Since she understands the message “We don't hit,” she is ready to begin comprehending messages like “You are so sad; you wanted that.” Follow that empathy with the limit, just as you are doing: “You can be as mad as you want, but I won't let you hit me.” Give her a chance to express her feelings by crying, offering her comfort and empathy: “You feel so sad and mad.”

It's perfectly ok for her to cry about her disappointment, as long as you're offering her comfort. Sometimes crying is exactly what we need. Distracting her from her feelings to stop her from crying sets up a pattern that could be destructive in later life, such as using food, shopping or alcohol to avoid feelings.

Instead, you create safety with your empathy.
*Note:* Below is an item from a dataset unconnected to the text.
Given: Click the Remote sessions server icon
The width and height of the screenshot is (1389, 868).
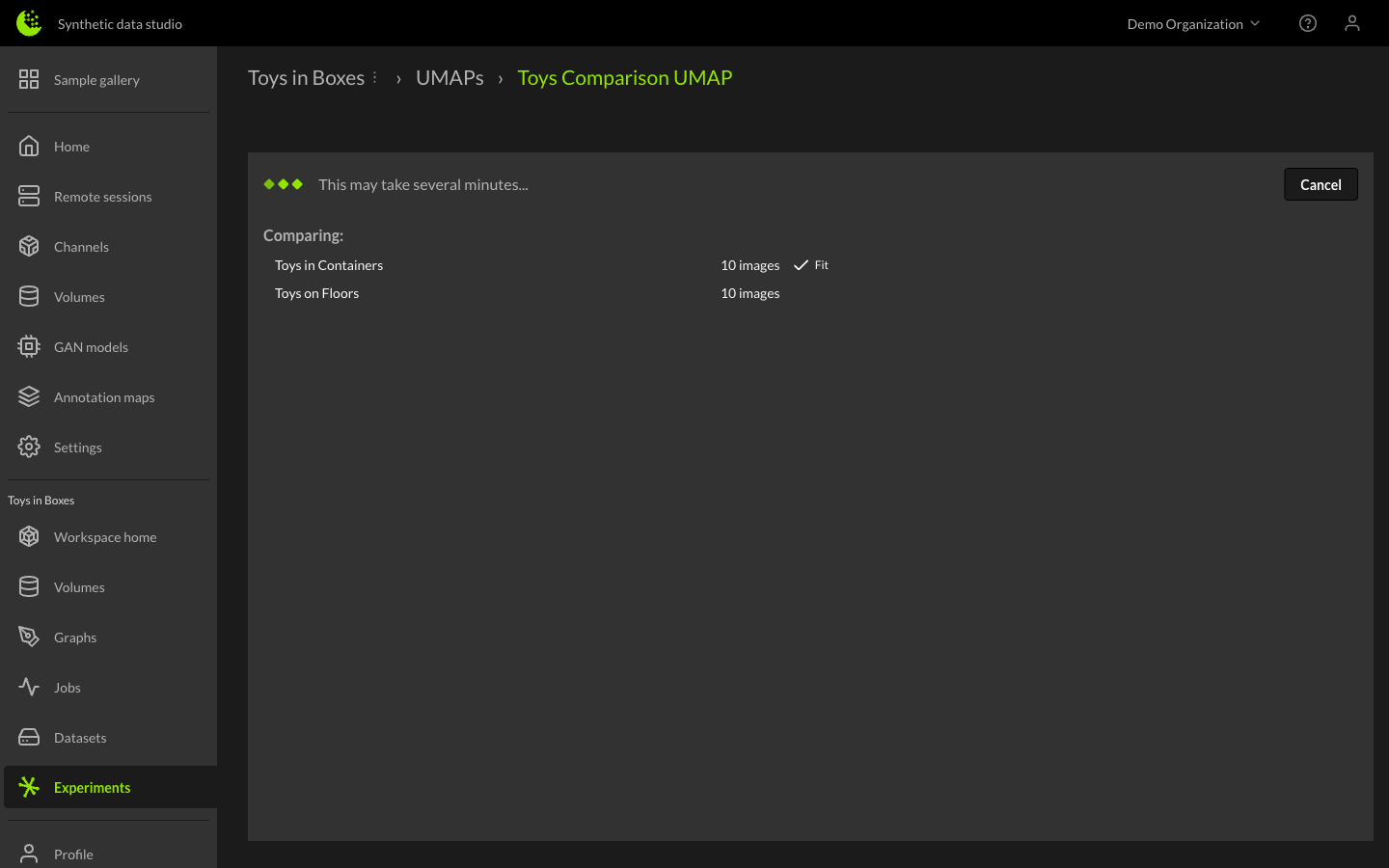Looking at the screenshot, I should (x=29, y=197).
That allows her to really feel those feelings. The amazing thing about human emotion is that once we allow ourselves to feel them, they dissipate. So the disappointment, sadness and powerlessness go away, once she feels safe enough to feel them. Then she doesn't need to get mad as a way to defend against those more vulnerable feelings, and the anger melts away, too.

So once your daughter has “shown you” her upset, let her know that her that her happiness matters to you, even though you can't say yes. That's how our kids learn that we love them, even though we frustrate them with limits. “Let's find a way to feel better. Should we dance to some music? Look out the window? Turn on the faucet and put our hands in the water?”

So the sequence is:

  1. Set a limit (“We don't hit”)
  2. Offer empathy and acceptance of her feelings (“You are disappointed”)
  3. Let her discharge her feelings by crying with your comfort.
  4. Help her explore ways to shift her mood.

If you can do that, you are giving your daughter a foundation of emotional health for life.